Written request:
Reproduce the entire listing below line for line, without changing anything.

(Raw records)
/---

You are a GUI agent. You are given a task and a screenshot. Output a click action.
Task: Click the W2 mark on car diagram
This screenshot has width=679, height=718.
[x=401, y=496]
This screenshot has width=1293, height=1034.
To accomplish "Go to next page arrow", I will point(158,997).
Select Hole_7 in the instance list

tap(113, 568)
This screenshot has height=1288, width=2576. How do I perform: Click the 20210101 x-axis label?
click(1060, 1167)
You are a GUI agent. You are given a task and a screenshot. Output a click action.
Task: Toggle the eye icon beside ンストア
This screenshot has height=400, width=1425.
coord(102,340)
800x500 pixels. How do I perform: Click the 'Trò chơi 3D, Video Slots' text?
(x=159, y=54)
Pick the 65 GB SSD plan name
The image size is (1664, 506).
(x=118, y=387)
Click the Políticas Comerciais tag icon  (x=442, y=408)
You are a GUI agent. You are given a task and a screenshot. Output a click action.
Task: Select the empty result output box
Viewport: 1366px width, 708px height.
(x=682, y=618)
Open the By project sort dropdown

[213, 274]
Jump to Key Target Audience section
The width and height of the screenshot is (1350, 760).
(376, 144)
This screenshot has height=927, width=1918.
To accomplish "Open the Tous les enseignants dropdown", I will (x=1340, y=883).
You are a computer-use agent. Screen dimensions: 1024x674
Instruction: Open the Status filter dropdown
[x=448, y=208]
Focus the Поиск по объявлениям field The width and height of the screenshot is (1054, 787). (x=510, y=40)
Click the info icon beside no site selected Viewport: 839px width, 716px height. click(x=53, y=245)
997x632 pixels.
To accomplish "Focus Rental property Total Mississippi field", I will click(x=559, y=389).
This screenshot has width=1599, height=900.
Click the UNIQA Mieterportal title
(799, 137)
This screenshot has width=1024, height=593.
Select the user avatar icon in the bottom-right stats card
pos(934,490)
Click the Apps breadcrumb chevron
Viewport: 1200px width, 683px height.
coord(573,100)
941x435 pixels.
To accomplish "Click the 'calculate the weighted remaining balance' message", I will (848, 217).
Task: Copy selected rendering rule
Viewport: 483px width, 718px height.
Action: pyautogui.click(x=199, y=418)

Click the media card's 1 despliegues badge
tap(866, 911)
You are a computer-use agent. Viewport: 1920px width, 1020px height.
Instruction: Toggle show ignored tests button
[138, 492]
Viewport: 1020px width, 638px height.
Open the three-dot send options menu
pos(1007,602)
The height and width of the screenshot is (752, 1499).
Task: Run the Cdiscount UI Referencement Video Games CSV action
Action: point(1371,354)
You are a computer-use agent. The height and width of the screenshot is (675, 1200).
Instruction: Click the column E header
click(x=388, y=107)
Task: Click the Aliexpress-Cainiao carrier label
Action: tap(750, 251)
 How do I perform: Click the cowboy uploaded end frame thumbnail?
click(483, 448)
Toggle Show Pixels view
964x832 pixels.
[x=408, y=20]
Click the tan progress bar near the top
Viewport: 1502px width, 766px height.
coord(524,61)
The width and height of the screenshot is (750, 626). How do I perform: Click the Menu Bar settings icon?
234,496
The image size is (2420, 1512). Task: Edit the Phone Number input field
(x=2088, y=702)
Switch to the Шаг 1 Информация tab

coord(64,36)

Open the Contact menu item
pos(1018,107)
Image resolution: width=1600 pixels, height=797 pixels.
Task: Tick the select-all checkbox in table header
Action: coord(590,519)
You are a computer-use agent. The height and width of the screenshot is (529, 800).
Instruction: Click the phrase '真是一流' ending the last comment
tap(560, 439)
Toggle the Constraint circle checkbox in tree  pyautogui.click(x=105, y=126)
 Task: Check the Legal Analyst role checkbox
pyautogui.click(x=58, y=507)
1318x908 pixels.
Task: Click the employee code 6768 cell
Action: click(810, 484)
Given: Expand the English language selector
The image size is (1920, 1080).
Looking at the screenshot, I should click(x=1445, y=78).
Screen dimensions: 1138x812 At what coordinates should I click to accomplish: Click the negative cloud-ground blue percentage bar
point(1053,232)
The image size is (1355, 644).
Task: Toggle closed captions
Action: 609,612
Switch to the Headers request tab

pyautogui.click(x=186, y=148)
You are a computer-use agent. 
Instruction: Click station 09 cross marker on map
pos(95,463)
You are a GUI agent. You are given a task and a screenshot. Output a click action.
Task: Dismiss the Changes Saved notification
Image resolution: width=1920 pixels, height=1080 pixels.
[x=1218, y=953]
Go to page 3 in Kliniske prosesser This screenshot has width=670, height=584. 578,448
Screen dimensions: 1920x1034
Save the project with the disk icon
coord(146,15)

\---

Task solution:
You are a GUI agent. You are given a task and a screenshot. Output a click action.
Task: Click the W2 mark on car diagram
This screenshot has width=679, height=718.
[x=401, y=496]
This screenshot has width=1293, height=1034.
To accomplish "Go to next page arrow", I will point(158,997).
Select Hole_7 in the instance list

tap(113, 568)
This screenshot has height=1288, width=2576. How do I perform: Click the 20210101 x-axis label?
click(1060, 1167)
You are a GUI agent. You are given a task and a screenshot. Output a click action.
Task: Toggle the eye icon beside ンストア
This screenshot has height=400, width=1425.
coord(102,340)
800x500 pixels. How do I perform: Click the 'Trò chơi 3D, Video Slots' text?
(x=159, y=54)
Pick the 65 GB SSD plan name
The image size is (1664, 506).
(x=118, y=387)
Click the Políticas Comerciais tag icon  (x=442, y=408)
You are a GUI agent. You are given a task and a screenshot. Output a click action.
Task: Select the empty result output box
Viewport: 1366px width, 708px height.
(x=682, y=618)
Open the By project sort dropdown

[213, 274]
Jump to Key Target Audience section
The width and height of the screenshot is (1350, 760).
(376, 144)
This screenshot has height=927, width=1918.
To accomplish "Open the Tous les enseignants dropdown", I will (x=1340, y=883).
You are a computer-use agent. Screen dimensions: 1024x674
Instruction: Open the Status filter dropdown
[x=448, y=208]
Focus the Поиск по объявлениям field The width and height of the screenshot is (1054, 787). (x=510, y=40)
Click the info icon beside no site selected Viewport: 839px width, 716px height. click(x=53, y=245)
997x632 pixels.
To accomplish "Focus Rental property Total Mississippi field", I will click(x=559, y=389).
This screenshot has width=1599, height=900.
Click the UNIQA Mieterportal title
(799, 137)
This screenshot has width=1024, height=593.
Select the user avatar icon in the bottom-right stats card
pos(934,490)
Click the Apps breadcrumb chevron
Viewport: 1200px width, 683px height.
coord(573,100)
941x435 pixels.
To accomplish "Click the 'calculate the weighted remaining balance' message", I will (848, 217).
Task: Copy selected rendering rule
Viewport: 483px width, 718px height.
Action: pyautogui.click(x=199, y=418)

Click the media card's 1 despliegues badge
tap(866, 911)
You are a computer-use agent. Viewport: 1920px width, 1020px height.
Instruction: Toggle show ignored tests button
[138, 492]
Viewport: 1020px width, 638px height.
Open the three-dot send options menu
pos(1007,602)
The height and width of the screenshot is (752, 1499).
Task: Run the Cdiscount UI Referencement Video Games CSV action
Action: point(1371,354)
You are a computer-use agent. The height and width of the screenshot is (675, 1200).
Instruction: Click the column E header
click(x=388, y=107)
Task: Click the Aliexpress-Cainiao carrier label
Action: tap(750, 251)
 How do I perform: Click the cowboy uploaded end frame thumbnail?
click(483, 448)
Toggle Show Pixels view
964x832 pixels.
[x=408, y=20]
Click the tan progress bar near the top
Viewport: 1502px width, 766px height.
coord(524,61)
The width and height of the screenshot is (750, 626). How do I perform: Click the Menu Bar settings icon?
234,496
The image size is (2420, 1512). Task: Edit the Phone Number input field
(x=2088, y=702)
Switch to the Шаг 1 Информация tab

coord(64,36)

Open the Contact menu item
pos(1018,107)
Image resolution: width=1600 pixels, height=797 pixels.
Task: Tick the select-all checkbox in table header
Action: coord(590,519)
You are a computer-use agent. The height and width of the screenshot is (529, 800).
Instruction: Click the phrase '真是一流' ending the last comment
tap(560, 439)
Toggle the Constraint circle checkbox in tree  pyautogui.click(x=105, y=126)
 Task: Check the Legal Analyst role checkbox
pyautogui.click(x=58, y=507)
1318x908 pixels.
Task: Click the employee code 6768 cell
Action: click(810, 484)
Given: Expand the English language selector
The image size is (1920, 1080).
Looking at the screenshot, I should click(x=1445, y=78).
Screen dimensions: 1138x812 At what coordinates should I click to accomplish: Click the negative cloud-ground blue percentage bar
point(1053,232)
The image size is (1355, 644).
Task: Toggle closed captions
Action: 609,612
Switch to the Headers request tab

pyautogui.click(x=186, y=148)
You are a computer-use agent. 
Instruction: Click station 09 cross marker on map
pos(95,463)
You are a GUI agent. You are given a task and a screenshot. Output a click action.
Task: Dismiss the Changes Saved notification
Image resolution: width=1920 pixels, height=1080 pixels.
[x=1218, y=953]
Go to page 3 in Kliniske prosesser This screenshot has width=670, height=584. 578,448
Screen dimensions: 1920x1034
Save the project with the disk icon
coord(146,15)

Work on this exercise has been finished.